A few images of Seldens Landing Elementary School's students remain caught in the brown and white drawing rolls Ame Lee has in her make-shift studio.
The Ashburn resident is unfurling the images one student at a time as she works in the school's entrance, sitting at her easel with an office chair as her stool and India ink dipped on a magic marker as her brush. Lee spent the past two weeks drawing nearly all of Seldens Landing's 270 students for a mural, which hangs, in part, along the upper edges of the cafeteria walls. She plans to finish the mural this week.
"I feel like when I'm working on the paper, I'm discovering the face in the paper," said Lee, who volunteered to do the drawings at the school where her two sons attend classes. "Drawing for me is no effort at all. ... When I'm really in tune with what I'm looking at, when I'm observing intently, it's like the observation in my mind translates through my fingers."
That translation starts with the two nostril holes in the middle of the face. "If you catch that shape, it seems like everything falls into place," said Lee, who moved from Utah to Loudoun County last month with her husband James Richard Lee and their children. "Some of the portraits don't look right until you get the hair. Some click with the first line."
Lee said she avoids looking at the paper as she draws and that the longer she eyes her subject, the better her drawing becomes.
"I like watching my picture get drawn on the piece of paper to go around the school. I like to see my face pop out, and to see how she drew my clothes," said 10-year-old Christina Mannino, who is in the fourth grade.

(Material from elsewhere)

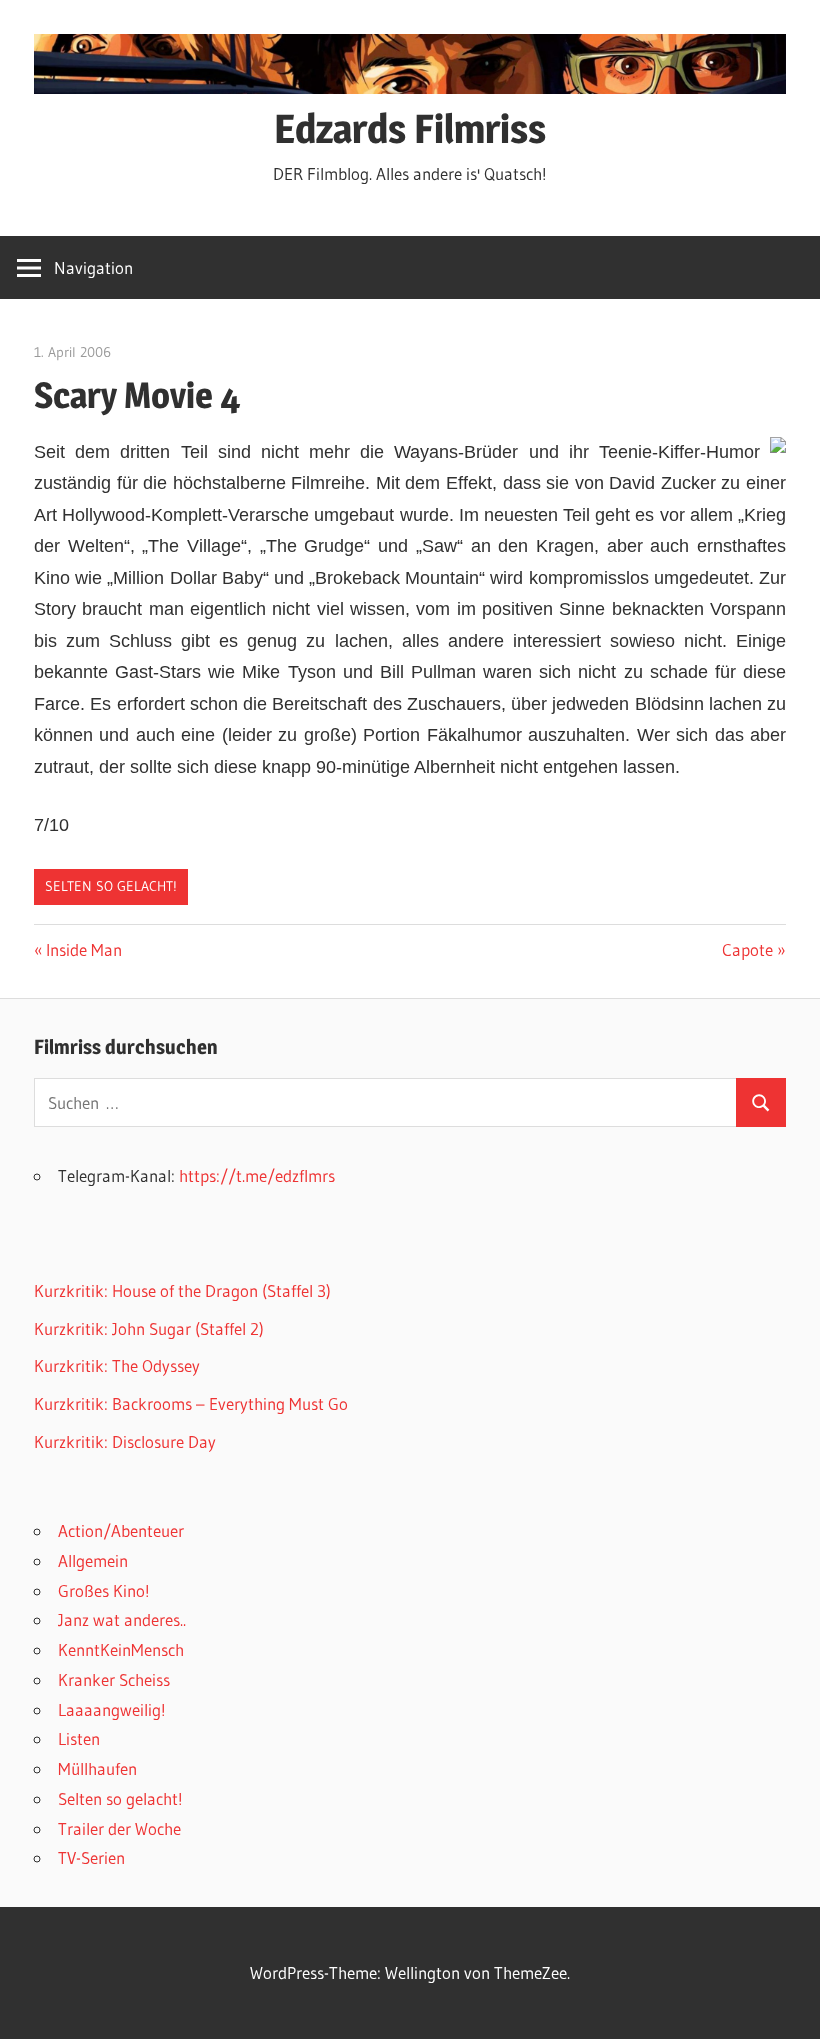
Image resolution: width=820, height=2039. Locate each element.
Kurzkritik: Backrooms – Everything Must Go (191, 1403)
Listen (79, 1738)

LEE, A PENNSYLVANIA native, used to watch her father sit on a stool and paint. He was taking a night class as a hobby, which she turned into a career after he sparked her interest.
"I thought he was famous," Lee said. She was five years old at the time. "I felt real cozy. I loved watching him. He was real happy as he painted."
In high school, Lee's art teacher told her she was the most creative art student he had taught in 25 years, but that she did not have good craftsmanship. Lee said she believed him, though now she realizes he could have said that to all of his students.
"He told me I was great," Lee said. "That spurred me on to do well at art."
Lee earned her bachelor's degree in 1975, then a master's degree in 1982. Her master's is in international curriculum and instruction from National University, in California.
Lee worked as an art teacher for 20 years before becoming a full-time mother during the past eight years. She said she promised herself she would return to her art after claiming she was too tired as a teacher, then too busy as a mother, to draw. She also wants to return to teaching.
Lee taught art in Japan and in the United Sates and trained art teachers from 1985-91 at Department of Defense schools in Germany and Loudoun County. She trained more than 450 teachers at conferences and workshops on drawing techniques, developing curriculums with an international scope and using art materials that do not pose a health hazard.
Lee did a similar project to the one at Seldens Landing when she taught at an Air Force base in Germany. In 1990, she drew student portraits for a 130-foot mural that had to be videotaped to capture the entire project.
FOR THE PAST YEAR, Lee has been working on word pictures, which involve a drawing and prose or poetry that creates an image from sensory details. She plans to compile the pictures and writings into a book.
"I try to articulate through word pictures, so art doesn't remain in a non-verbal world," Lee said.
Lee focuses on multi-cultural subjects and likes making observations of other people. She describes drawing as a process of beholding. "You behold the child, and you behold what comes out on the paper. You just hope they jive. If they jive, it's a good drawing," she said.
As Lee draws, she talks. She tries to guess the origin of the children she draws and looks at the lines of their eyes. She points out the features she likes as she spends about ten minutes drawing each student.
"That's wonderful when an adult takes the children one-on-one to compliment them," said Susan Browning, school principal. "They [the students] are just fascinated with the variety of features that can be seen. You often see where the eyes of the child are accurately captured or the shape of the nose."
"I think its really nice to see all the faces of Seldens Landing," Mannino said.
After Lee completes the portraits, she will compose poetry and prose about the students and ask them to come up with a title for the project.
"This school is so international, it's so incredible. I'm meeting all these wonderful children telling me stories about their backgrounds. It reminds me of my travels," Lee said. "We're all a combination of our ancestors. ... It's not just a drawing process. It's an incredibly rich experience."
The mural will stay up until the end of the school year.
"We're striving to be an arts-focused school. This is a big statement for us. Here we are. Here's what we look like," Browning said. "The kids are appreciating the diversity we have here."
"Kids like to see themselves, and it really helps their self-esteem," Lee said. "They feel famous."